Abstract & Commentary

By Michael H. Crawford, MD, Editor

Source: Ulimoen SR, et al. Comparison of four single-drug regimens on ventricular rate and arrhythmia-related symptoms in patients with permanent atrial fibrillation. Am J Cardiol 2013;111:225-230.

Beta-blockers are widely considered first-line therapy for heart rate control in patients with permanent atrial fibrillation (AF), but few comparative effectiveness data with other drugs are available. Thus, this group of investigators from Norway conducted a randomized prospective, crossover, single-blinded (investigator) study of four different drugs in 80 AF patients. Exclusion criteria included the presence of ischemic heart disease, systolic heart failure, and AF other than permanent. After 80 patients were randomized, 20 patients were excluded for medical contraindications (4), adverse effects (12), or other events (4), including a cerebral bleed and a stroke. The frequency of adverse events was similar in the four drug groups: diltiazem (3), verapamil (1), metoprolol (5), and carvedilol (3). Treatment with each drug was for 3 weeks to allow for washout of the previous drug. On the last day of each drug treatment, resting and 24-hour average heart rate were obtained. The results were 24-hour heart rate was lowest on diltiazem (P < 0.001); baseline 96 beats per minute (bpm), diltiazem 75 bpm, verapamil 81 bpm, metoprolol 82 bpm, and carvedilol 84 bpm. However, all drugs reduced heart rate compared to baseline (P < 0.001 for all). Symptom frequency and severity were significantly reduced by diltiazem, but verapamil only reduced symptom frequency and the two beta-blockers reduced neither. The authors concluded that in patients with permanent AF who needed heart rate control, diltiazem was more effective than verapamil, metoprolol, and carvedilol for reducing heart rate symptoms.

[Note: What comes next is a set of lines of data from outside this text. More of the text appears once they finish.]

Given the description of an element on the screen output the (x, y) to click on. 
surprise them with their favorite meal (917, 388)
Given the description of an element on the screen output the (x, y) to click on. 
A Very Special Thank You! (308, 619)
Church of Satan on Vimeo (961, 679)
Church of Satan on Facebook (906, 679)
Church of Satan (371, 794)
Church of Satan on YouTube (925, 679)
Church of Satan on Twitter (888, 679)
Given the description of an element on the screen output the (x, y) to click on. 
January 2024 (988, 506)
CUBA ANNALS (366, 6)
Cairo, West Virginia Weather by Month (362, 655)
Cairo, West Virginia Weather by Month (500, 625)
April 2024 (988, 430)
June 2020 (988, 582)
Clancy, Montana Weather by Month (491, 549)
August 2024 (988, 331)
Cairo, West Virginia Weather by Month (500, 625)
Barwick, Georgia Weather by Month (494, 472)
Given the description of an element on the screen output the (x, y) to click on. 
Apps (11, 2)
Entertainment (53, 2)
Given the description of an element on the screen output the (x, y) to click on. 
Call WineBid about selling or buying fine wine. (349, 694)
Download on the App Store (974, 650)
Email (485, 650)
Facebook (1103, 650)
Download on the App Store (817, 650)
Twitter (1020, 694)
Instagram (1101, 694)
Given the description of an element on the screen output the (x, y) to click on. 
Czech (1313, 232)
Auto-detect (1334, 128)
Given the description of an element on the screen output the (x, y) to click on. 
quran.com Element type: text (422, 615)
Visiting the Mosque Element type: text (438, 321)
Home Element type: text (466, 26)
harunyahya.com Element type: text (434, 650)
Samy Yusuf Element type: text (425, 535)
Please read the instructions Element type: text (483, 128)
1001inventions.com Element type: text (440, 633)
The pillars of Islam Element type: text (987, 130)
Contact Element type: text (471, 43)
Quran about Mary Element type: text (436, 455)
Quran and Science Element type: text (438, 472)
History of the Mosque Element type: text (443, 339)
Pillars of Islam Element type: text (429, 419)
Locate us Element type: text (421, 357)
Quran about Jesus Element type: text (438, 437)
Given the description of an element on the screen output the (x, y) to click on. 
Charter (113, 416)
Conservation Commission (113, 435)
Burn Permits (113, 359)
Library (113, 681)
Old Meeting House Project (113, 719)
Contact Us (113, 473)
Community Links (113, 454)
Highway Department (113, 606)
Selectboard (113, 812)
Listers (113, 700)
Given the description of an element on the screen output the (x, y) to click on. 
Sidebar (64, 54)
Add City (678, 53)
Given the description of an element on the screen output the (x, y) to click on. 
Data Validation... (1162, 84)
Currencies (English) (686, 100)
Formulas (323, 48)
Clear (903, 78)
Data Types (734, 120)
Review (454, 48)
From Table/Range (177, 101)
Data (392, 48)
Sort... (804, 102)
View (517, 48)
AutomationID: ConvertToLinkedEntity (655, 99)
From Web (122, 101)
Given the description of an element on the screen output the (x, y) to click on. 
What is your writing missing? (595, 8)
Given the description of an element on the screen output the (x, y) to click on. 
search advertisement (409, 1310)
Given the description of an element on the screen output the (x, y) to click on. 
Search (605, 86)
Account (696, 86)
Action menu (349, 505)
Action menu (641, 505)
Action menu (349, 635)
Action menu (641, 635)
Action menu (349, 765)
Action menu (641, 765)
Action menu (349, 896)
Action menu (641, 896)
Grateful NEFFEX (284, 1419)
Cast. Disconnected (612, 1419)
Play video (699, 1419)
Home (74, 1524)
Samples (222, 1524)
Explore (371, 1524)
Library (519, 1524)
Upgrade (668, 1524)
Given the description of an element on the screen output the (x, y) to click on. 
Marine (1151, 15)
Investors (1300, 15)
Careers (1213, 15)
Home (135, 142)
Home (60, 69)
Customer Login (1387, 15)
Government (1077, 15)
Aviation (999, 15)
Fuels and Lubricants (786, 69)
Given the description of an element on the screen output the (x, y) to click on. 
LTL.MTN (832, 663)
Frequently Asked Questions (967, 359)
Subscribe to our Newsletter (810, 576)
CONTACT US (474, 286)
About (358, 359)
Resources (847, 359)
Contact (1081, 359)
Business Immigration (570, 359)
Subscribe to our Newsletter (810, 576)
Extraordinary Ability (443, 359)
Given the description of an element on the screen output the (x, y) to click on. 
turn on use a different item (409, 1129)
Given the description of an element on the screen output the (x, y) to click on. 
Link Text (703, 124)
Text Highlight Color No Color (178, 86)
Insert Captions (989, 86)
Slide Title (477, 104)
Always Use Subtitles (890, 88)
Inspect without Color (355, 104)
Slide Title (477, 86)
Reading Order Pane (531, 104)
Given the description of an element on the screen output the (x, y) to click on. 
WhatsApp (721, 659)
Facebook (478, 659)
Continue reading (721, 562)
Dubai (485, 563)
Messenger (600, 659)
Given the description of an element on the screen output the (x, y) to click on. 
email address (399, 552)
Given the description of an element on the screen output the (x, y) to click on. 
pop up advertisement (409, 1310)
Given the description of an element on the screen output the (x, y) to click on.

This study is interesting because very few comparative efficacy studies of marketed drugs are done and rate control in permanent AF is a common clinical problem. The biggest issue with such studies is selecting comparable doses of the drugs tested. Diltiazem was given at the maximum recommended U.S. dose (360 mg/day). The verapamil dose was half of the maximal recommended dose (240 mg/day), which may have explained its poorer performance relative to diltiazem. Also, a relatively short-acting form of verapamil was used. The metoprolol dose (100 mg/day) and the carvedilol dose (25 mg/day) were midrange. Thus, dosing considerations alone would seem to favor diltiazem.

It is noteworthy that all four drugs given once daily were effective in significantly reducing 24-hour mean heart rate compared to the baseline. At the doses used, calcium antagonists did better at controlling heart rate and symptoms. The strengths of the study included the relatively large size, random crossover design, and the inclusion of women (one-third of the final study population). Also, the study was not funded by the pharmaceutical industry. Although the study had flaws, I believe it highlights the efficacy of the nondihydropyridine calcium antagonists for controlling heart rate in patients with permanent AF.